第1章 善進町真影流棒の手のあゆみ
棒の手、伝わる

棒の手とは熱田神宮祭事の際、馬の塔(馬を豪華な武具で飾り、神社に奉納する行事)とともに奉納された芸能です。2人1組で武器を使う演技を基本とし、いくつもの流派が興りました。
善進町真影流棒の手(ぜんしんちょう しんかげりゅう ぼうのて)は弘化元年(1844)ごろから行われ、熱田神宮や村の氏神である善進神明社で披露されていました。
当初は棒だけで演じていましたが、時代とともに刀や槍・なぎなた・鎖がまなどを組み合わせた技が演じられるようになりました。現在は善進神明社で10月に行われる例大祭をはじめ、名古屋まつり、港区区民まつりでも披露されています。

善進町真影流棒の手保存会 世話役 溝口 裕男さんにお話を聞きました。
(司会)はじめに、棒の手が善進町に伝わった経緯を教えてください。
(溝口)江戸時代まで、この辺(港区)は海だった。それで当時、名古屋城周辺には西側に少ししか田んぼがなかったため、南の海を干拓させて新田を開発していった。そこへ他所から百姓を連れてきて入植させ、やがて村ができていった。

(豆知識)
地図の色つきの部分は、江戸時代に開発された熱田前新田の大まかな位置です。
荒子川より西は西ノ割、荒子川と中川運河の間は中ノ割、中川運河より東は東ノ割と呼ばれていました。
※南側の一部を南ノ割とする地図も存在します。
善進町は西ノ割に位置します。
(溝口)昔も今もそうだけど、村の若者には遊びが必要だった。で、若者を遊ばせるというのは、何かひとつ遊ばせることを作らなしょうがないわけだ。それで、遊ぶ方法として西ノ割に入ってきたのが棒の手だった。西ノ割の若者は棒の手でハッスルする。(笑)
棒の手は、もとは武術かもしれないけど、ここに伝わったときは「遊び」だわね。武術と遊びの融合したもの。
(司会)すると、善進町では百姓が棒の手を始めたということですか?
(溝口)そうそう、そういうこと。昔は16歳から40歳の男子を対象として行われていた。だから参加しやすいように、服装も「百姓の格好でそのまま出てこやええわ」って。それを今も続けとるだけのことやんな。
(補足 棒の手の衣装)
棒の手の衣装は各地で異なります。

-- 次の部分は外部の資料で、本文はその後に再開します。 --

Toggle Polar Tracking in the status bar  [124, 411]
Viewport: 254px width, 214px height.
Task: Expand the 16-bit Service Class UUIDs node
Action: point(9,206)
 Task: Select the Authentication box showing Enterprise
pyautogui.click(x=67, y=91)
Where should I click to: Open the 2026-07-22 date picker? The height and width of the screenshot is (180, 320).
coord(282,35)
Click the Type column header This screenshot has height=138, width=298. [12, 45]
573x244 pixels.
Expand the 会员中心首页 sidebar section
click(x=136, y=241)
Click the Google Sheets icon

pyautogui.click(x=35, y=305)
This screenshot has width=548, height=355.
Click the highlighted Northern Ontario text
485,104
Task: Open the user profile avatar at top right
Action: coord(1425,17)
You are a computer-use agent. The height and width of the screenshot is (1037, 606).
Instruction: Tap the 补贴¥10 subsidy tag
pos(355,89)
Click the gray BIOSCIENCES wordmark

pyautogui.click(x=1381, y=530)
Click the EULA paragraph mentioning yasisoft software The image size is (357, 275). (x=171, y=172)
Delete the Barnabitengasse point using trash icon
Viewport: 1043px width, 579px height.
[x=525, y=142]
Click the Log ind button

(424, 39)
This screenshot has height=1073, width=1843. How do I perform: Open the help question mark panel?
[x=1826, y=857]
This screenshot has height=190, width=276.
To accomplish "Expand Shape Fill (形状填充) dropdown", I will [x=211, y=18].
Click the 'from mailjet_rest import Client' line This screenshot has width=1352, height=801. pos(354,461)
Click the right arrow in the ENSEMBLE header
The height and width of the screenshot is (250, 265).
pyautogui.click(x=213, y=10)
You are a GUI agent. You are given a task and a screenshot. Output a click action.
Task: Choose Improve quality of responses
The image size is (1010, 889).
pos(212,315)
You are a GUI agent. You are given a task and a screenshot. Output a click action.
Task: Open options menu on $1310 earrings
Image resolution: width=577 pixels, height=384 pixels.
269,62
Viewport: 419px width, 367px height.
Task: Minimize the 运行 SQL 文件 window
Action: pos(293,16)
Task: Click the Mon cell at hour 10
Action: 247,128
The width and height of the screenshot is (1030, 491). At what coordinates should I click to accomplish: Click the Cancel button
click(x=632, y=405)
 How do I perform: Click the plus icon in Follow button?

善進町真影流棒の手は、昔の百姓の衣装。
素朴な盲縞(めくらじま、紺色で無地の綿織物)に黒襟の野良着、紺の股引(ももひき)、黒い足袋(たび)にわらじ履きという、独特の姿で行われます。
こんな感じ。

(司会)棒の手は神明社の祭礼に奉納されると伺いましたが…
(溝口)そう。でもね、棒の手が伝わった当時、西ノ割(荒子川以西)に神明社はまだなかった。今は跡形もないが、本来の神明社は中ノ割(荒子川の東)にあった。それで、「これではいかん、お宮さんを持ってこないかん」ということで、ちょうど俺が生まれる直前くらい(大正14年ごろ)にお宮さんを西ノ割にもってきた。それが今の神明社。
棒の手 戦後のあゆみ
善進町真影流棒の手の継承は戦後の混乱期に一時途絶えましたが、昭和30年(1955)に再興の希望が高まり、有志で保存会を結成しました。その後、昭和31年5月には市無形文化財に、昭和48年10月には市無形民俗文化財に指定され、今日に至っています。
(司会)保存会結成当時のお話を聞かせてください
(溝口)西川さん、土方さんという人が中心となって昭和30年に保存会を結成した。
(司会)その当時、溝口さんは…
(溝口)わしはやってない。全然。
(司会)…えっ、やっていなかったのですか?
(溝口)(笑いながら)昭和30年のときは関係ないもん。俺まだ現役で働いとったもんな。
そんで、退職してから神明社の総代を否応なしにやらされた。(笑)
(司会)では、世話役の話が来た経緯は…

(溝口)西川さんと土方さんの2人が長生きして棒の手を維持してくれていたが、棒の手はあくまで「グループの遊び」という考え方で、外の人間に世話してもらわなかったわけだな。その2人の後も他の人間が世話役を受け継いどったんだけど、世話をやっとる連中がみんな辞めちゃったんだわ。辞めたり亡くなったり。そのうちに「神明社の総代が面倒見てくれ」と言われるようになって総代が世話役を兼ねるようになり、わしに「総代やってくれ」って話が回ってきた。
わしが世話役を引き受けたのが平成13年。成り行きで、他に(世話役をできる人が)おらんで引き受ける、という格好で。